Division of Pediatric Pulmonology and Immunology, West China Second University Hospital, Sichuan University, Chengdu, Sichuan, People's Republic of China.
Key Laboratory of Birth Defects and Related Diseases of Women and Children (Sichuan University), Ministry of Education, Chengdu, Sichuan, People's Republic of China.
BMC Med Genomics. 2022 May 12;15(1):110. doi: 10.1186/s12920-022-01241-9.
Asthma is a chronic lung disease characterized by reversible inflammation of the airways. The imbalance of Th1/Th2 cells plays a significant role in the mechanisms of asthma. The aim of this study was to identify asthma-related key genes and functionally enriched pathways in a Th2-high group by using weighted gene coexpression network analysis (WGCNA).
The gene expression profiles of GSE4302, which included 42 asthma patients and 28 controls, were selected from the Gene Expression Omnibus (GEO). A gene network was constructed, and genes were classified into different modules using WGCNA. Gene ontology (GO) was performed to further explore the potential function of the genes in the most related module. In addition, the expression profile and diagnostic capacity (ROC curve) of hub genes of interest were verified by dataset GSE67472.
In dataset GSE4302, subjects with asthma were divided into Th2-high and Th2-low groups according to the expression of the SERPINB2, POSTN and CLCA1 genes. A weighted gene coexpression network was constructed, and genes were classified into 7 modules. Among them, the red module was most closely associated with Th2-high asthma, which contained 60 genes. These genes were significantly enriched in different biological processes and molecular functions.

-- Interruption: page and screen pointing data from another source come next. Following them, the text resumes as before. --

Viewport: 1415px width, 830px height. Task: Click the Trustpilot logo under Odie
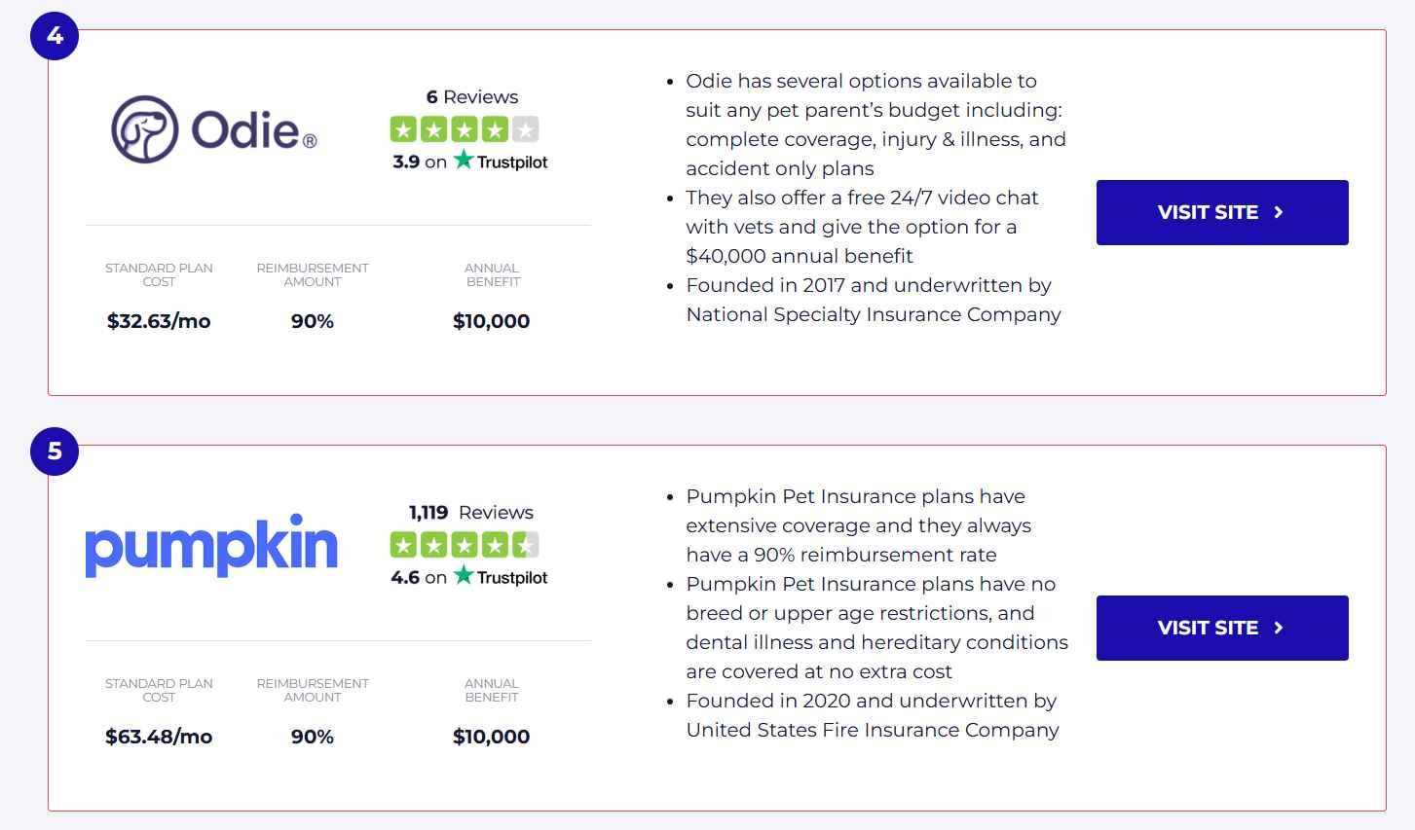point(501,161)
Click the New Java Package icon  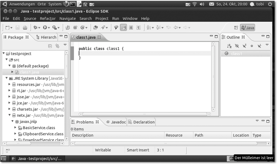click(75, 28)

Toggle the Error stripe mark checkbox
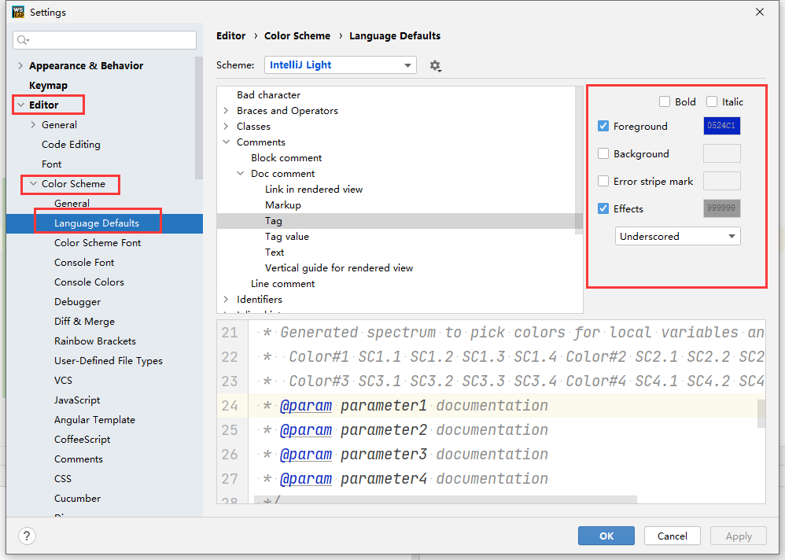coord(603,181)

A total of 8 hub genes (TPSB2, CPA3, ITLN1, CST1, SERPINB10, CEACAM5, CHD26 and P2RY14) were identified, and the expression levels of these genes (except TPSB2) were confirmed in dataset GSE67472. ROC curve analysis validated that the expression of these 8 genes exhibited excellent diagnostic efficiency for Th2-high asthma and Th2-low asthma.

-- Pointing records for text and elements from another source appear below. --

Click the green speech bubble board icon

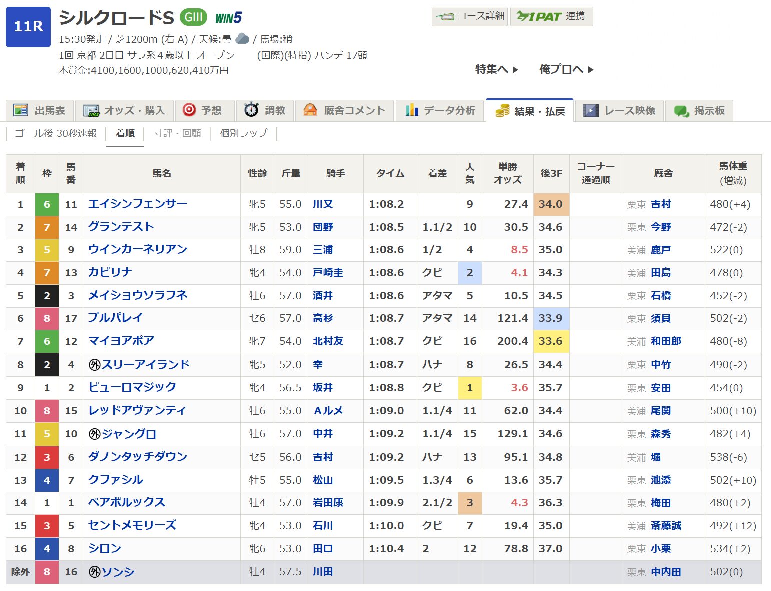(x=681, y=111)
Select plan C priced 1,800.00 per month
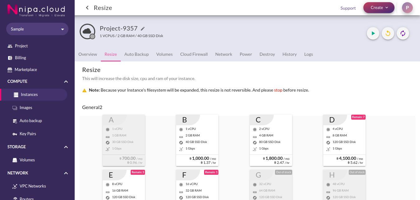This screenshot has width=420, height=200. click(271, 140)
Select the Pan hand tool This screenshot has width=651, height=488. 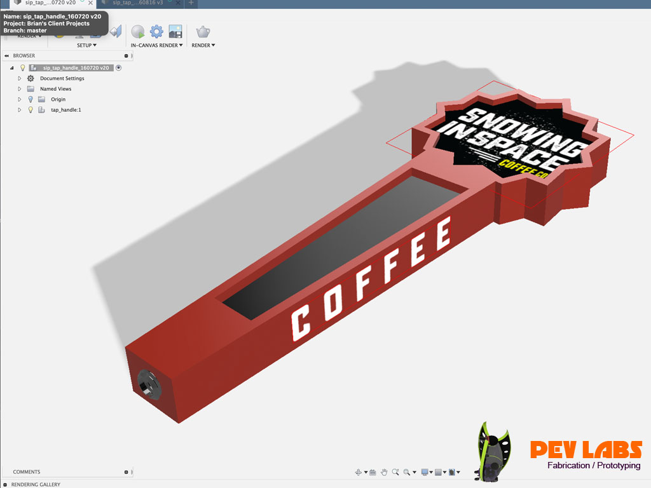point(384,472)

The study provides a novel perspective on Th2-high asthma by WGCNA, and the hub genes and potential pathways involved may be beneficial for the diagnosis and management of Th2-high asthma.
哮喘是一种以气道可逆性炎症为特征的慢性肺部疾病。Th1/Th2 细胞失衡在哮喘发病机制中起着重要作用。本研究旨在通过加权基因共表达网络分析(WGCNA)鉴定 Th2 高组中与哮喘相关的关键基因和功能富集途径。
从基因表达综合数据库(GEO)中选择基因表达谱数据集 GSE4302,该数据集包括 42 例哮喘患者和 28 例对照。构建基因网络,使用 WGCNA 将基因分类为不同的模块。进行基因本体论(GO)分析,以进一步探索最相关模块中基因的潜在功能。此外,通过数据集 GSE67472 验证感兴趣的枢纽基因的表达谱和诊断能力(ROC 曲线)。
在数据集 GSE4302 中,根据 SERPINB2、POSTN 和 CLCA1 基因的表达,将哮喘患者分为 Th2 高和 Th2 低两组。构建了加权基因共表达网络,并将基因分类为 7 个模块。其中,红色模块与 Th2 高哮喘最为密切相关,包含 60 个基因。这些基因在不同的生物学过程和分子功能中显著富集。共鉴定出 8 个枢纽基因(TPSB2、CPA3、ITLN1、CST1、SERPINB10、CEACAM5、CHD26 和 P2RY14),并在数据集 GSE67472 中证实了这些基因的表达水平(除 TPSB2 外)。ROC 曲线分析验证了这些 8 个基因的表达对 Th2 高哮喘和 Th2 低哮喘具有优异的诊断效率。
本研究通过 WGCNA 为 Th2 高哮喘提供了新的视角,所涉及的枢纽基因和潜在途径可能有助于 Th2 高哮喘的诊断和管理。